Excerto selecionado:

##############################

26 dezembro 2014

Göran Therborn em busca dos anticapitalistas*


Reconhecido pela sua influente obra no campo do pensamento marxista, Göran Therborn produziu nos últimos anos uma vasta cartografia das resistências contra-hegemónicas e dos movimentos anticapitalistas no século XXI. Tratar os contributos recentes deste sociólogo e emérito professor em Cambridge, submetendo-os ao confronto crítico das correntes de pensamento, é um esforço possível para o entendimento atual das rebeldias sociais. A sua abordagem parte de questões basilares da crítica marxista: a de saber como se estrutura e reproduz a exploração, raiz das desigualdades; a de descortinar a organização do Estado, reflexo das relações conflitivas entre as classes; a de explicar a reprodução da legitimidade, razão da passividade dos que sofrem a mecânica infernal do capitalismo(1). Essa análise desenvolve-se ainda em três tempos distintos: o tempo das revoluções e os seus legados; o tempo das derrotas e as suas persistências; o tempo das resistências e as suas possibilidades.

##############################

Material:
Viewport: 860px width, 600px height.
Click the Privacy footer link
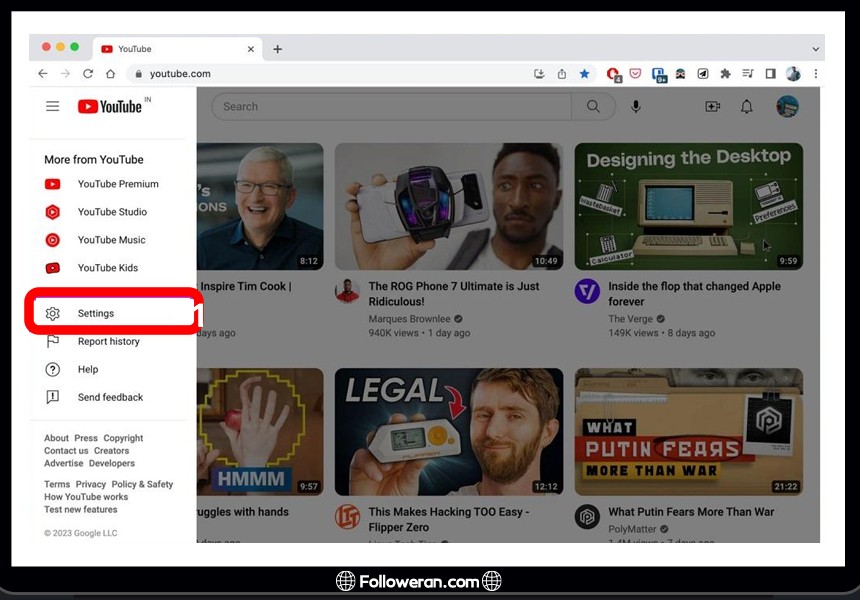click(x=90, y=485)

##############################

Tarefas a realizar:
[1] Enumere os tempos distintos em que, segundo o texto sobre Göran Therborn, se desenvolve a análise.
[2] Prossiga o texto sobre Göran Therborn a partir do ponto em que termina.

Respostas por tarefa:
[1]
- O tempo das revoluções e os seus legados
- O tempo das derrotas e as suas persistências
- O tempo das resistências e as suas possibilidades

[2]
1. O legado do século das revoluções

Em 1944, na iminência da vitória aliada, George Orwell lembrava, num acabrunhado apontamento jornalístico, a dificuldade de se contar a história – «Muitas vezes, durante a Guerra Civil Espanhola, dei por mim a pensar como nunca seria possível escrever a verdadeira história daquele conflito»(2). As agruras de uma guerra que encerrava o longo período das revoluções europeias – da chegada à Estação Finlândia (1917) à queda de Barcelona (1939) – abria caminho ao realinhamento dos impérios e à capitulação dos grandes partidos comunistas do bloco ocidental (Grécia, França, Itália). Combatente das trincheiras republicanas, Orwell questionava-se sobre a capacidade de fazer perdurar os factos deste choque na passagem do tempo, para lá das relações de poder estabelecidas, chegando a uma conclusão melancólica que ficou para a posteridade: «Em todos os casos chegamos a um número de respostas incompatíveis, de entre as quais uma é adotada como resultado da luta física. A história é escrita pelos vencedores».

(Göran Therborn)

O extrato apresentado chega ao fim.